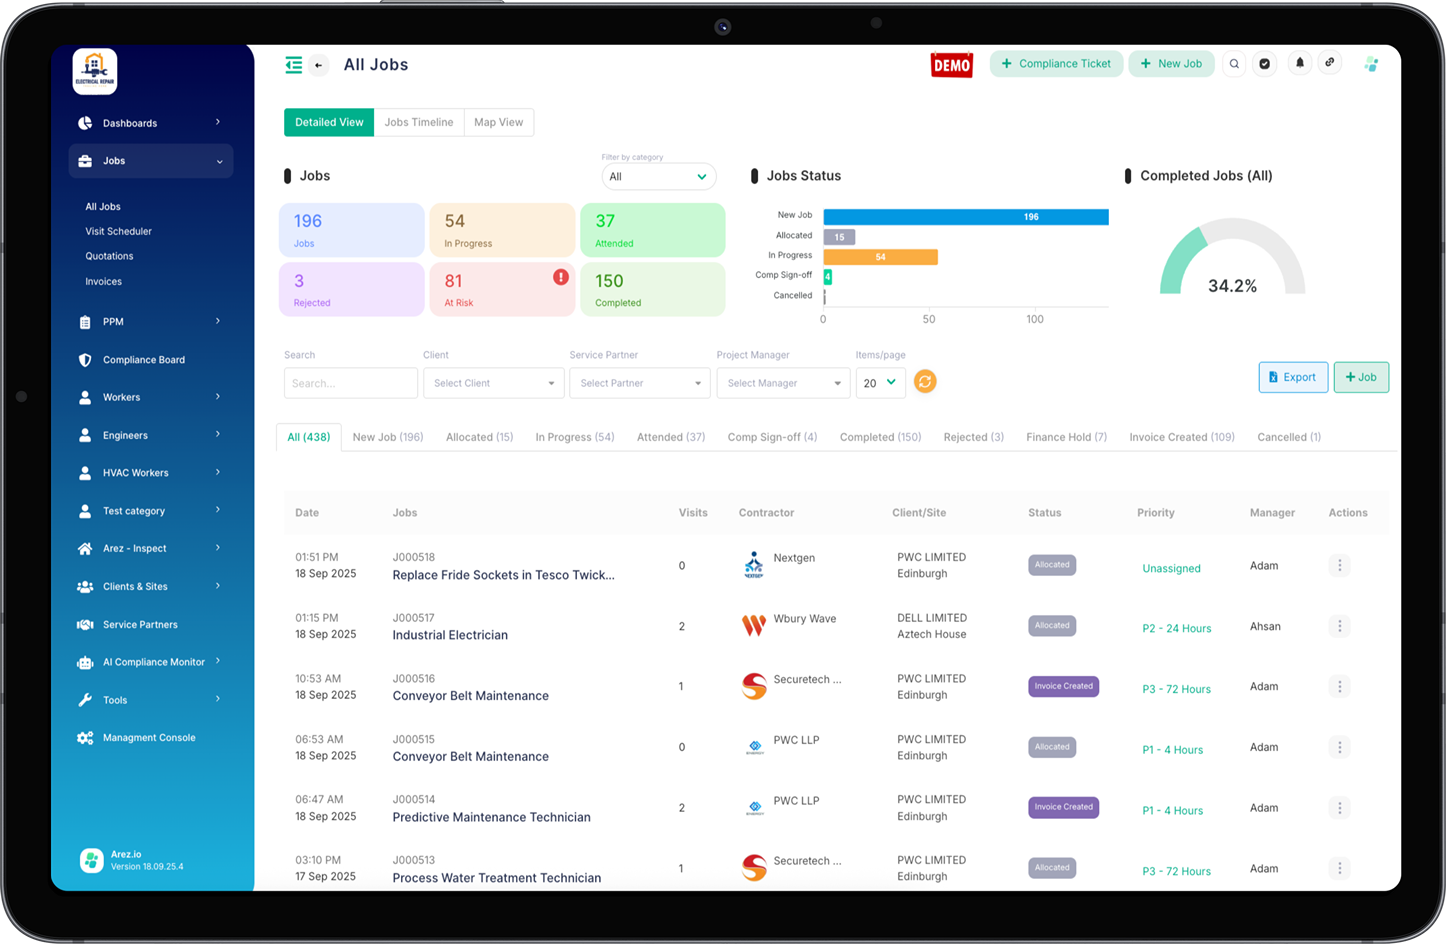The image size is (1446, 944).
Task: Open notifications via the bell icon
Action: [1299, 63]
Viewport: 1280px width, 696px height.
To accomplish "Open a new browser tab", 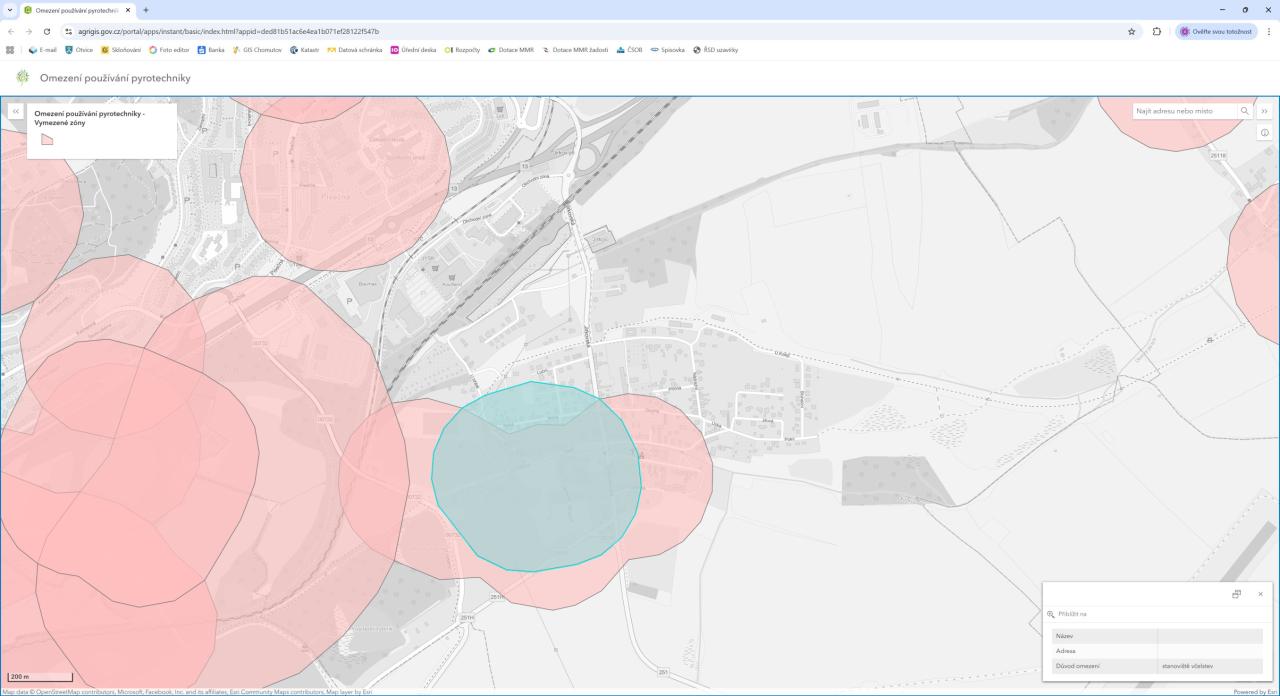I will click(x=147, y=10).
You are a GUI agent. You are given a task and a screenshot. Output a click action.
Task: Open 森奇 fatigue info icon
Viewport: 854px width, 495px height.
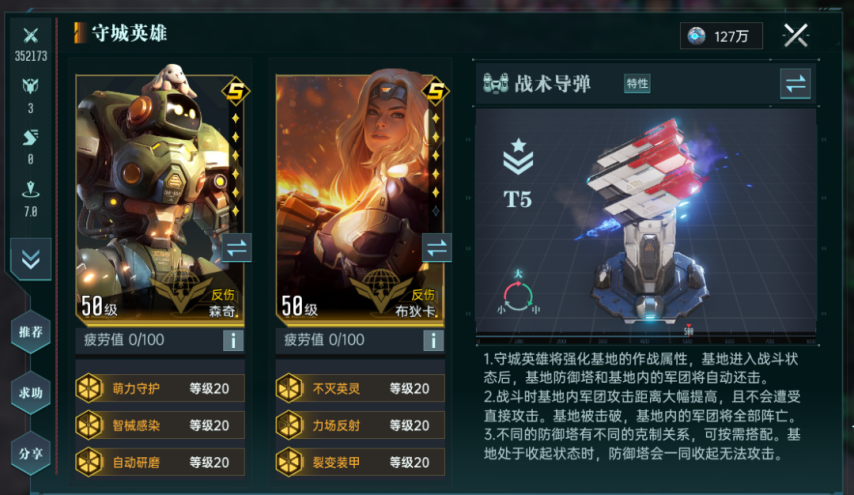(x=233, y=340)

WHAT THIS TASK INVOLVES: Please repeat exactly the lines from the one containing "You are a GUI" through the last line of the records, both included, and leave out the pictures.

ANSWER BOX:
You are a GUI agent. You are given a task and a screenshot. Output a click action.
Task: Open 森奇 fatigue info icon
Viewport: 854px width, 495px height.
(x=233, y=340)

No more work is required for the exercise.